*** DATA FOR ANALYSIS

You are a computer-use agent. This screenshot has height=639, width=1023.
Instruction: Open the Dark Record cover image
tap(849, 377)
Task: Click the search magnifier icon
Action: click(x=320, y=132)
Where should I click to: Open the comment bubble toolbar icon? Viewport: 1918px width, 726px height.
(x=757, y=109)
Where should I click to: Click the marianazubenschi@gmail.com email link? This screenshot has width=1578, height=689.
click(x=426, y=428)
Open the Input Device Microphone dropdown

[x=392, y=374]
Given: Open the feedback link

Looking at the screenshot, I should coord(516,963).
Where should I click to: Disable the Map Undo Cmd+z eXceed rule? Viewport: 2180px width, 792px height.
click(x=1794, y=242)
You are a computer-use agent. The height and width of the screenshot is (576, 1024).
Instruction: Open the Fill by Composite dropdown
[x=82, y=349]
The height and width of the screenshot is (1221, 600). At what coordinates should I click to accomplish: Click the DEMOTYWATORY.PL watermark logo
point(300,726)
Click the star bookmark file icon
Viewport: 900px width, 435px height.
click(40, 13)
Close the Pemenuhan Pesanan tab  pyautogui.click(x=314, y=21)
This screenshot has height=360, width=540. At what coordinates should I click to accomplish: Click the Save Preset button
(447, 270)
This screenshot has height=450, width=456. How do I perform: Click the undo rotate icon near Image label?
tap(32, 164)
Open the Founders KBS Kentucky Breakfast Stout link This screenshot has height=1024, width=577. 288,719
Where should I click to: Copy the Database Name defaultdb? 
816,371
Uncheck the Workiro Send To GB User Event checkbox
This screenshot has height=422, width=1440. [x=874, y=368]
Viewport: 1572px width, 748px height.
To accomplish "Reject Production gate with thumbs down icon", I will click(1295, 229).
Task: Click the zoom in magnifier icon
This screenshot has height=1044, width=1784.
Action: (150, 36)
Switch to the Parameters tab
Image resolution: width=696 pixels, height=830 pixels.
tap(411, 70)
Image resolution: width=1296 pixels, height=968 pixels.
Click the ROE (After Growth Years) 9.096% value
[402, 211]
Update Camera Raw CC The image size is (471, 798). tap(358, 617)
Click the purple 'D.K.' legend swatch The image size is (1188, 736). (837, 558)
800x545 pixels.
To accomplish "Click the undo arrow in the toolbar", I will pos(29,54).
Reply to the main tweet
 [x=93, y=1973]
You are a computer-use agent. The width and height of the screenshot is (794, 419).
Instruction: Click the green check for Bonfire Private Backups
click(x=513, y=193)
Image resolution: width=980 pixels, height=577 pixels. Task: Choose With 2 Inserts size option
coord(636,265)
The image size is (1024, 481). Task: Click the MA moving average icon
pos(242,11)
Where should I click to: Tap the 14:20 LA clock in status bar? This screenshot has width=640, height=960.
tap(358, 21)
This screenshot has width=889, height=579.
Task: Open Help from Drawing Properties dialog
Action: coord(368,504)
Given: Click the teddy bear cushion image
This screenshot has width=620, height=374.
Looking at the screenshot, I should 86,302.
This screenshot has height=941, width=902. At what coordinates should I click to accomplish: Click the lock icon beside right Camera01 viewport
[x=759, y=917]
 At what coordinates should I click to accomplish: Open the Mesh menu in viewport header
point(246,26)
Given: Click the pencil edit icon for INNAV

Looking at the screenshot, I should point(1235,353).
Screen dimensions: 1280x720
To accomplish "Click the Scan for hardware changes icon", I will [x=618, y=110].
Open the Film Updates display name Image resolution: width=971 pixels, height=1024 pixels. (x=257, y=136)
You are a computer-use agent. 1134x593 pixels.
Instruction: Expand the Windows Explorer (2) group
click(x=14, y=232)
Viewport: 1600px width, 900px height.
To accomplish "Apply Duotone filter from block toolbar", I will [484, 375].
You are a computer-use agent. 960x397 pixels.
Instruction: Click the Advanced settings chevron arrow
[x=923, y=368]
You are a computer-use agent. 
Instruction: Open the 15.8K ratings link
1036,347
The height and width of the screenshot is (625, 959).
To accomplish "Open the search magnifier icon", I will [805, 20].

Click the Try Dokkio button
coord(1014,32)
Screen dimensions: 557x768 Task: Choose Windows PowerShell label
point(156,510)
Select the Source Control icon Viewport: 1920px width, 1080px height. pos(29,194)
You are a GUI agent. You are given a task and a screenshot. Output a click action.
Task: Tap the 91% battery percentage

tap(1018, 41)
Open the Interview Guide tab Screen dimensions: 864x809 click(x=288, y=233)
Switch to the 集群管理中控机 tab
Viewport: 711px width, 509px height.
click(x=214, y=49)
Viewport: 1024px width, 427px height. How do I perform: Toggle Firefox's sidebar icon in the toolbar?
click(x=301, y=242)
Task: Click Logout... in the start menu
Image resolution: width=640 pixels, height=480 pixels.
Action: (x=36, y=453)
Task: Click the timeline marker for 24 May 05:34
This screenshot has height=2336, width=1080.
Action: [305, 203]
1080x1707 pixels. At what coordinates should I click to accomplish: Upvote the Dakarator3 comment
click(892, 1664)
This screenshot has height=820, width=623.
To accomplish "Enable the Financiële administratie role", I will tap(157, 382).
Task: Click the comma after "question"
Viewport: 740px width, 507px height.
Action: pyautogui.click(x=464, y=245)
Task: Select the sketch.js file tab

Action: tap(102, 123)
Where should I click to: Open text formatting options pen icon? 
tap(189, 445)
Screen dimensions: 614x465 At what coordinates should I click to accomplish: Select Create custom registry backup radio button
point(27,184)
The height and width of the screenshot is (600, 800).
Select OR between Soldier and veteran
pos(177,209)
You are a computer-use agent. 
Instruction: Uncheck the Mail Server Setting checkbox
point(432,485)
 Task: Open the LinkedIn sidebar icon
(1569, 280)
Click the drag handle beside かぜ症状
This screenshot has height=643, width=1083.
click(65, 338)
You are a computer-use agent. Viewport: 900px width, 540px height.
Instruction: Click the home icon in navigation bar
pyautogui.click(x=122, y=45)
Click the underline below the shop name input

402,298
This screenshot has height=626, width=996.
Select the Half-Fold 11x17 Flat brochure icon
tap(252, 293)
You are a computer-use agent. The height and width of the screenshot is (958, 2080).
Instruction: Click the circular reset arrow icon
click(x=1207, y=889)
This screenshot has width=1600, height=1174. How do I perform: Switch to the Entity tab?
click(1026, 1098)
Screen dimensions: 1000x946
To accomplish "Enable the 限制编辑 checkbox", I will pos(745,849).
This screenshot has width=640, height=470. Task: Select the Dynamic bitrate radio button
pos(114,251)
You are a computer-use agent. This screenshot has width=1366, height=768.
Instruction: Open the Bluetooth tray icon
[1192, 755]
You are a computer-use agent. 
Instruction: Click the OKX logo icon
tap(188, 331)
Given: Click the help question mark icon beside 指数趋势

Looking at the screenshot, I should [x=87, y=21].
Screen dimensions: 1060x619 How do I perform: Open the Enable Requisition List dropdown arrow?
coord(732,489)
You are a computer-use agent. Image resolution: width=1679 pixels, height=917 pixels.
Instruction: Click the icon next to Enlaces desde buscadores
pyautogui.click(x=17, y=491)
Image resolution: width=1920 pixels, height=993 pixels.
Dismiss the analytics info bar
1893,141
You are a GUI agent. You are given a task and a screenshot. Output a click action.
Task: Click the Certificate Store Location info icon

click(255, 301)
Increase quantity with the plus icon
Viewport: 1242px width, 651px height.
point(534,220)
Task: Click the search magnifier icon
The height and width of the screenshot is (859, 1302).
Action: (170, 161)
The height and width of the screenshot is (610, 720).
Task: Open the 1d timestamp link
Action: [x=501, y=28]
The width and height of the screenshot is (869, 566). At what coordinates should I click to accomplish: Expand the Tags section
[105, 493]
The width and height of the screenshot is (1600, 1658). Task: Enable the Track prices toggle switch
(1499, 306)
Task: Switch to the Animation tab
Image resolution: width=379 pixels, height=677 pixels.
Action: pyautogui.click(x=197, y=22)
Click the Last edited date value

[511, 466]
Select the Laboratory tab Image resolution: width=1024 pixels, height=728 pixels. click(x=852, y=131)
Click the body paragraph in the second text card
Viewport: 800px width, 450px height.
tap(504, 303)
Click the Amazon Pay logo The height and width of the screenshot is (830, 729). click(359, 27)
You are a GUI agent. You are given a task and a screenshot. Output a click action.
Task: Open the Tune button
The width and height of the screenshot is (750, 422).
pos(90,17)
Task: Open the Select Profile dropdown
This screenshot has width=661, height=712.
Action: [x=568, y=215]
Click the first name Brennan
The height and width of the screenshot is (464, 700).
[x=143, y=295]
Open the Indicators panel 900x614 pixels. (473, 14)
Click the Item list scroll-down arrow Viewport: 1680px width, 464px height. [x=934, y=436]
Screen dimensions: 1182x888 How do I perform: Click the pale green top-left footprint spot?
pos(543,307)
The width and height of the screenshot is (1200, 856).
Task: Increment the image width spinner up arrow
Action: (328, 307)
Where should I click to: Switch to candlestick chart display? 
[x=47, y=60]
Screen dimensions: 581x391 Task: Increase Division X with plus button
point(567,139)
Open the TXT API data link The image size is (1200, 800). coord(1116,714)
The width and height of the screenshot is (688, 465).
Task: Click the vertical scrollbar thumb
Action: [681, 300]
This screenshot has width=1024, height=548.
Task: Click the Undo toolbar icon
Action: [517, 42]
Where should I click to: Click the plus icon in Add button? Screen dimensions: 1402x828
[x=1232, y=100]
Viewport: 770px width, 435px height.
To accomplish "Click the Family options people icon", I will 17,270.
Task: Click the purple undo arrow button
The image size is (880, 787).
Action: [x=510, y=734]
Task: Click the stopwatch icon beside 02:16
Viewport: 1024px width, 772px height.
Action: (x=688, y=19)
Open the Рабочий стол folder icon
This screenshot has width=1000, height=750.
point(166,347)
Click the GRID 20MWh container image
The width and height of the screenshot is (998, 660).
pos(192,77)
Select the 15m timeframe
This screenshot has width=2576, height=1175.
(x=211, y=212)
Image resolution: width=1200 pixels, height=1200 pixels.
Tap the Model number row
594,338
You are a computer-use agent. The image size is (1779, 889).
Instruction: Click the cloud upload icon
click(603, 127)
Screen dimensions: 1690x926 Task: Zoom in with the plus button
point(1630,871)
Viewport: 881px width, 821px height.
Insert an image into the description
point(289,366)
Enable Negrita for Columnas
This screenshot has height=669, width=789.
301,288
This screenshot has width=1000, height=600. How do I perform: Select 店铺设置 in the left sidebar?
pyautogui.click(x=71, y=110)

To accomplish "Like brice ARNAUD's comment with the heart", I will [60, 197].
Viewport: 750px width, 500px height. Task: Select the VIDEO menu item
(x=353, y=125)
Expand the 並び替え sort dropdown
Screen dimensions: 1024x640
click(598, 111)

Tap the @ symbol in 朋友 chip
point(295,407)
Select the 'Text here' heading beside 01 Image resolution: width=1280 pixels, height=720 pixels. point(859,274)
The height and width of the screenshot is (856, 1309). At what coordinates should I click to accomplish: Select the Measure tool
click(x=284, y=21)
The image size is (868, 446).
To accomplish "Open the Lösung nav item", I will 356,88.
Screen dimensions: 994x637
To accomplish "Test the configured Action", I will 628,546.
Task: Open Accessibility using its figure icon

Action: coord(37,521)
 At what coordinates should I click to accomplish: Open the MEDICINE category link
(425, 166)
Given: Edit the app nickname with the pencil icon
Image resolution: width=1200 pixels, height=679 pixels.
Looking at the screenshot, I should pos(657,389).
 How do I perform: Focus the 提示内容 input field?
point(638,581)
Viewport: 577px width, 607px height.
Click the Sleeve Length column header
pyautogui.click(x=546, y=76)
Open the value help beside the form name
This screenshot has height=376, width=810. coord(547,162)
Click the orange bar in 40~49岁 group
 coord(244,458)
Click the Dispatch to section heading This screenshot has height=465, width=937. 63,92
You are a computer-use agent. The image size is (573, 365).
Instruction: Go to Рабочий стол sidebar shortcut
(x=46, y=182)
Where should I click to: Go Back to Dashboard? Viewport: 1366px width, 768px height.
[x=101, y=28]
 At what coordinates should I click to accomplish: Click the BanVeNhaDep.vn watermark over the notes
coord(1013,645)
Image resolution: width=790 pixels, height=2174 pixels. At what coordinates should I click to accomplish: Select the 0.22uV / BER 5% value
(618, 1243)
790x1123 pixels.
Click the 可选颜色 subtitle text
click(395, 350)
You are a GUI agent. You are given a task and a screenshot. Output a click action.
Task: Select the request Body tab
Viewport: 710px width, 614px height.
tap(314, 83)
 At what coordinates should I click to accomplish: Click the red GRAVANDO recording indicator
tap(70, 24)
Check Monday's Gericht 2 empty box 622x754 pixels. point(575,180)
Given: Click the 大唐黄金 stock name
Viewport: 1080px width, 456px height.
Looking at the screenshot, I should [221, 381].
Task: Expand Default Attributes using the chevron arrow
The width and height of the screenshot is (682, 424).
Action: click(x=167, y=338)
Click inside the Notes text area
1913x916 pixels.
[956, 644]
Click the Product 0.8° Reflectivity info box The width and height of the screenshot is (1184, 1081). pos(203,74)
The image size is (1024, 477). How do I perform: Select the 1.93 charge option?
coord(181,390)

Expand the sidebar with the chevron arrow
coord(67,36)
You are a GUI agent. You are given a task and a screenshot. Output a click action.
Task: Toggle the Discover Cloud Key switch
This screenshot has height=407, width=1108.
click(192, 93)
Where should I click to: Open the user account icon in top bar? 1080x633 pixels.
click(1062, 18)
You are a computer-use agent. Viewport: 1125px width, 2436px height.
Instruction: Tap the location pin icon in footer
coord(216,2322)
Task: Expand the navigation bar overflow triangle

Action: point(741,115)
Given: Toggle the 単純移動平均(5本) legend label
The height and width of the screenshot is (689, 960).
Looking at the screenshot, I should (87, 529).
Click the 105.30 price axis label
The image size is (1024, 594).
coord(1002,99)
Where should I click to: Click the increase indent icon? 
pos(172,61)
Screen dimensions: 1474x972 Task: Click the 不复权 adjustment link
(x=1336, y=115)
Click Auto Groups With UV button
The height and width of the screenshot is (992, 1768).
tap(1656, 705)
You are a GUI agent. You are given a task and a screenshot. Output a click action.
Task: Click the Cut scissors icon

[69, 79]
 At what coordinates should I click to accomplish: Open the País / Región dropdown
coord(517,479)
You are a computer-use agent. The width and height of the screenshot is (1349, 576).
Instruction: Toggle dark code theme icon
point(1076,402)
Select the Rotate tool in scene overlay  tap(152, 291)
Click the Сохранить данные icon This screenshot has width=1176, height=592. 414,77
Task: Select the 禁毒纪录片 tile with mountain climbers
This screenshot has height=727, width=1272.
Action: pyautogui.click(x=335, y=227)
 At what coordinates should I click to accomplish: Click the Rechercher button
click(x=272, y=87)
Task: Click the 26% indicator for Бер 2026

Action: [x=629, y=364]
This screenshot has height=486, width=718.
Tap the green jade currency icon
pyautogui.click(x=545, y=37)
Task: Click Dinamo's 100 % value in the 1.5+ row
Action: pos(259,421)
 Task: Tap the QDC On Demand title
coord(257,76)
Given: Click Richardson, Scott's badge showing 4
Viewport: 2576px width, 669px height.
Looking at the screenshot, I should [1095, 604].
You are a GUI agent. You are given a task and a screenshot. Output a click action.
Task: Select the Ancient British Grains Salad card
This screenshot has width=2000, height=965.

******

WHAT TO WORK ON ▸
For each line of the entries that contains the word "heading", make a copy.

EXERCISE SOLUTION ▸
Select the 'Text here' heading beside 01 Image resolution: width=1280 pixels, height=720 pixels. point(859,274)
Click the Dispatch to section heading This screenshot has height=465, width=937. 63,92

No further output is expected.